Tuesday, November 28, 2006
Went to SONY this morning to get my camera fixed after i read about their product glitch and global product recall news at BCC news online: http://news.bbc.co.uk/2/hi/business/6179902.stm
Mine's the F88 model and when i went there this morning expecting them to accept my complaint about the faulty LCD without questions and fix it for free as mentioned in their press statement. Apparently, SONY Malaysia on the other hand said that F88 is not in 'their' list of product call back and i will have to pay for the repair.
And since when is Malaysia not part of "GLOBAL"???? Are we from another planet?! So damn typical Malaysian after sale customer service!
Sell faulty products and deny responsibility later. I kinda expected that to happen, luckily i took my warranty card along to smack it at their faces. Only been less than a year, and the LCD is already faulty! I think it's about time they RECALL that model in their freaking list!
So i will be cameraless for not sure how long. Feeling slightly crippled as i rely so much documentation of everything with it :(
i need new shoess... *sob*
Saturday, November 25, 2006
Signs that you are cheap with a Capital C
- ‘Take away’ packet ketchup, sugar, butter from fast food outlet or restaurants
(since it’s free)
- Take as many serviettes available from fast food outlet or restaurants because you think you ‘might just need it later’
- Go lunch with boss/someone whom you haven’t seen in a while knowing they would pay
- Ask your friend to pay 50 cent for taking a sip from your rm1.50 Coke
- Borrow someone’s mobile and delay your credit top-up
- Treat your wife, kids, mom, dad & yourself to dinner at JWT during someones wedding . Your angpow for the newly weds : RM100.
- Use or touch up your makeup with samples at cosmetic counters (freaking disgusting!)
- Ask the sales person at a departmental store if you can get a discount if you ‘buy a lot’
- Bargaining at Ebay (ultimate cheapskates!)
- You start packing food at someone else’s party even when the party has only just begun
- You wash and reuse disposable underwears (THERE ARE PPL LIKE THAT!)
Friday, November 24, 2006
- I pray for good days - fingers crossed, you never know what u're gonna get
- On lucky days - more kerang & sotong!
- When bad days - pathetic sambal portion...
- Pondering - why he/she gets more rice than me?
- Taking risks - it's very fattening & unhealthy, but life's too short for that
- Regrets - Cholestrol level up :(
- Over coming obstacles - Reduce NL intake
It's Friday and my week has been...
- my car has been fixed (although $$$)

» **REQUIREMENT 1**: Shift the records starting at the line containing "保険見直し本舗 ヨークマート東逗子店の口コミ・評判 (95, 2477)" and ending at the last line of the records, both included. Copy these lines again in full, adding 3 to every coordinate number in the answers.
The blog entries and the records come from unrelated sources.

» **RECORDS FOR THIS EXERCISE**:
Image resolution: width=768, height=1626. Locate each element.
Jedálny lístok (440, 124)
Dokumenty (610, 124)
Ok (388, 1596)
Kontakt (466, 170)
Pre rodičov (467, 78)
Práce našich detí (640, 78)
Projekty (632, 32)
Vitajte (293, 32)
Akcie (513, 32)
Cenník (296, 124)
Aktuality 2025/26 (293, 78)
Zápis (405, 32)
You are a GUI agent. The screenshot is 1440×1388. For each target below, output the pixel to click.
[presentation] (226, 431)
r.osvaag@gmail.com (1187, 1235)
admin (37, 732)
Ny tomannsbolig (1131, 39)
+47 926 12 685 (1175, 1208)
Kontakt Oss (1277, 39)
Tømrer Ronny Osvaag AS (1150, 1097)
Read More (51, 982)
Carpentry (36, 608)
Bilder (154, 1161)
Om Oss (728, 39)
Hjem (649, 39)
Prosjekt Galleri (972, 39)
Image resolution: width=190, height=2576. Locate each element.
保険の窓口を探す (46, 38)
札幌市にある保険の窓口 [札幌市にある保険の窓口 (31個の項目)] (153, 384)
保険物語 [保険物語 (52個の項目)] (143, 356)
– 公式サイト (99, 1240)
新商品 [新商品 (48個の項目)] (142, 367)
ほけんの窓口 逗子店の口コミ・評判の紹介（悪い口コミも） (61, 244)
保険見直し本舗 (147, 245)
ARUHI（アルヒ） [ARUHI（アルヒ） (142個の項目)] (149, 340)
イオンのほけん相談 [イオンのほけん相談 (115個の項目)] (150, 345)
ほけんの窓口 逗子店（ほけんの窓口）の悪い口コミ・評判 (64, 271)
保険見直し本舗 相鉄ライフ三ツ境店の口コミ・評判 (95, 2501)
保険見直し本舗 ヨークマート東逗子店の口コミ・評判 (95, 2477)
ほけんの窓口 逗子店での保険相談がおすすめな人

» **REQUIREMENT 2**: Resume the blog entries after the last sentence shown.

» **RESPONSE 1**:
保険見直し本舗 ヨークマート東逗子店の口コミ・評判 (98, 2480)
ほけんの窓口 逗子店での保険相談がおすすめな人

» **RESPONSE 2**:
- mom made my favourite soup 2 days in a role
- had nasi lemak for breakfast 3 days in a role
- had LOT's of chocolates
- made some money from ebay
- ate jap lunch with Su at Gengki
- finished most of my work
Monday, November 20, 2006
Oh yes, they are located at the 2nd Floor of IKANO POWER CENTRE – opposite of Pet Safari (Lot S 10, 2nd Floor, Jalan PJU 7/2, Mutiara Damansara, 47800 Petaling Jaya, Selangor). Operating Hours – Mondays to Sundays 10am to 9pm. Also, check out the latest updates at their blog: http://www.creme-cafe.blogspot.com
They also have other dishes in their menu and tons of other mouth watering desserts *stomache growling* Opps! Hehe... anyway, please do yourself a favour and check them out yea? Cos life is too short to eat one lesser cupcake!
Thursday, November 16, 2006
Intuition: I think you should get your car serviced.
Me: Yeah, i think it's about time.
Intuition: Yeap, tomorrow is a good day to get it done.
This morning before work, Procratination spoke to me.
Me: Opps, running late for work, still have to drop my car off at my parents.
Procrastination: Aiyah, just get it done tomorrow lar, one day later won't hurt!
Me: Erm, i guess it won't? But i'll make sure i get my shoe's heels fixed just to prove that i am not always procrastinating my tasks!
Ladies and gentlemen, let me tell you that one should NEVER EVER IGNORE their intuition because i believe Someone up there is trying to tell us something!
Approximately 2 hours ago, i was stranded along LDP for a flat caused by a bad tyre and poor alignment. I felt utterly foolished because THIS MORNING when i drove passed my parents, i strongly believed that i was going to regret my decisions to ignore my intuition!
I called Mike to my rescue and before my knight in shinning armour arrived, an unexpected knight turned up.
Encik. RONDA-RONDA from LITRAK came to my rescue in his mega-huge toll-truck.
"Cik, pandu 'lahan-'lahan ke stesen bas kat depan sana. Sini bahaya (echo)..." he announced with his mega phone from his truck.
SHOOTS! Why do you have to use to loud speaker?! Now everyone knows i am a helpless woman driver who can't change her little flat tyre!
I resisted slightly, gesturing that i'm waiting for my help.
"Sini tak boleh tukar tayar, merbahaya! Pandu p'lahan-lahan, saya ikut belakang (echo)..."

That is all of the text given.